** Source material follows **

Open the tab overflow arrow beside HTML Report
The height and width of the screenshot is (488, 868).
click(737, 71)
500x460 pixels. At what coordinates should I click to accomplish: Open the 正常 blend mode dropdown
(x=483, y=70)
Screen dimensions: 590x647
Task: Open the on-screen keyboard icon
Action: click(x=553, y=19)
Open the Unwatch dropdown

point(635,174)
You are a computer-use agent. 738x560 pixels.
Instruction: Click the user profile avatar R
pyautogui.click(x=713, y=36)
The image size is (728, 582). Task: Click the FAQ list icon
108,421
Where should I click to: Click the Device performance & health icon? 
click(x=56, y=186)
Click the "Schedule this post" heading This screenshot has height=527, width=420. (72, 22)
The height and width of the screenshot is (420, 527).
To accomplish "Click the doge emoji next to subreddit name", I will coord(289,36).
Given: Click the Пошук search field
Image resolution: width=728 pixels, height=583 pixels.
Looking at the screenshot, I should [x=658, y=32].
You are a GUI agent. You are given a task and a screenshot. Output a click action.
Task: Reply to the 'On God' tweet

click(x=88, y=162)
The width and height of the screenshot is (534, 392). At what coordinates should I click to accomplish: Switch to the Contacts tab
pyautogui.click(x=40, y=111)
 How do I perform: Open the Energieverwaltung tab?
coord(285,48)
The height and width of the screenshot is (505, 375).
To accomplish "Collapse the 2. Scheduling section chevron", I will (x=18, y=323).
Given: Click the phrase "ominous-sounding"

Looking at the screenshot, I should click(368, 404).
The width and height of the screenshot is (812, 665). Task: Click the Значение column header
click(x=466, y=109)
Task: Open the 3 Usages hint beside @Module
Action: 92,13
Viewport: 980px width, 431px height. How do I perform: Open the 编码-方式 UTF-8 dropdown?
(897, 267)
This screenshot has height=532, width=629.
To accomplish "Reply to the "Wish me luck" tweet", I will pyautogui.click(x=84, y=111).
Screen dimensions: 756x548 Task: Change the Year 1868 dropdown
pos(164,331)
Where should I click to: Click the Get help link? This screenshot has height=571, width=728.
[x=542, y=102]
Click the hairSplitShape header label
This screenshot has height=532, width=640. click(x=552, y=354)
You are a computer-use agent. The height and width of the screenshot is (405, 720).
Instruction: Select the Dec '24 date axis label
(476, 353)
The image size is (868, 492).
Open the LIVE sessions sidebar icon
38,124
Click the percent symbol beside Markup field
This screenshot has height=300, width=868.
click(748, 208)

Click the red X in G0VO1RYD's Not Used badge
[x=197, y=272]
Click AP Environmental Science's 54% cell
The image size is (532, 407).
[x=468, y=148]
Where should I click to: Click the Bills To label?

** End of Source material **

[The problem]: Restate the records above in full, keeping each line exactly as it stands.

[Answer to this exercise]:
Open the tab overflow arrow beside HTML Report
The height and width of the screenshot is (488, 868).
click(737, 71)
500x460 pixels. At what coordinates should I click to accomplish: Open the 正常 blend mode dropdown
(x=483, y=70)
Screen dimensions: 590x647
Task: Open the on-screen keyboard icon
Action: click(x=553, y=19)
Open the Unwatch dropdown

point(635,174)
You are a computer-use agent. 738x560 pixels.
Instruction: Click the user profile avatar R
pyautogui.click(x=713, y=36)
The image size is (728, 582). Task: Click the FAQ list icon
108,421
Where should I click to: Click the Device performance & health icon? 
click(x=56, y=186)
Click the "Schedule this post" heading This screenshot has height=527, width=420. (72, 22)
The height and width of the screenshot is (420, 527).
To accomplish "Click the doge emoji next to subreddit name", I will coord(289,36).
Given: Click the Пошук search field
Image resolution: width=728 pixels, height=583 pixels.
Looking at the screenshot, I should [x=658, y=32].
You are a GUI agent. You are given a task and a screenshot. Output a click action.
Task: Reply to the 'On God' tweet

click(x=88, y=162)
The width and height of the screenshot is (534, 392). At what coordinates should I click to accomplish: Switch to the Contacts tab
pyautogui.click(x=40, y=111)
 How do I perform: Open the Energieverwaltung tab?
coord(285,48)
The height and width of the screenshot is (505, 375).
To accomplish "Collapse the 2. Scheduling section chevron", I will (x=18, y=323).
Given: Click the phrase "ominous-sounding"

Looking at the screenshot, I should click(368, 404).
The width and height of the screenshot is (812, 665). Task: Click the Значение column header
click(x=466, y=109)
Task: Open the 3 Usages hint beside @Module
Action: 92,13
Viewport: 980px width, 431px height. How do I perform: Open the 编码-方式 UTF-8 dropdown?
(897, 267)
This screenshot has height=532, width=629.
To accomplish "Reply to the "Wish me luck" tweet", I will pyautogui.click(x=84, y=111).
Screen dimensions: 756x548 Task: Change the Year 1868 dropdown
pos(164,331)
Where should I click to: Click the Get help link? This screenshot has height=571, width=728.
[x=542, y=102]
Click the hairSplitShape header label
This screenshot has height=532, width=640. click(x=552, y=354)
You are a computer-use agent. The height and width of the screenshot is (405, 720).
Instruction: Select the Dec '24 date axis label
(476, 353)
The image size is (868, 492).
Open the LIVE sessions sidebar icon
38,124
Click the percent symbol beside Markup field
This screenshot has height=300, width=868.
click(748, 208)

Click the red X in G0VO1RYD's Not Used badge
[x=197, y=272]
Click AP Environmental Science's 54% cell
The image size is (532, 407).
[x=468, y=148]
Where should I click to: Click the Bills To label?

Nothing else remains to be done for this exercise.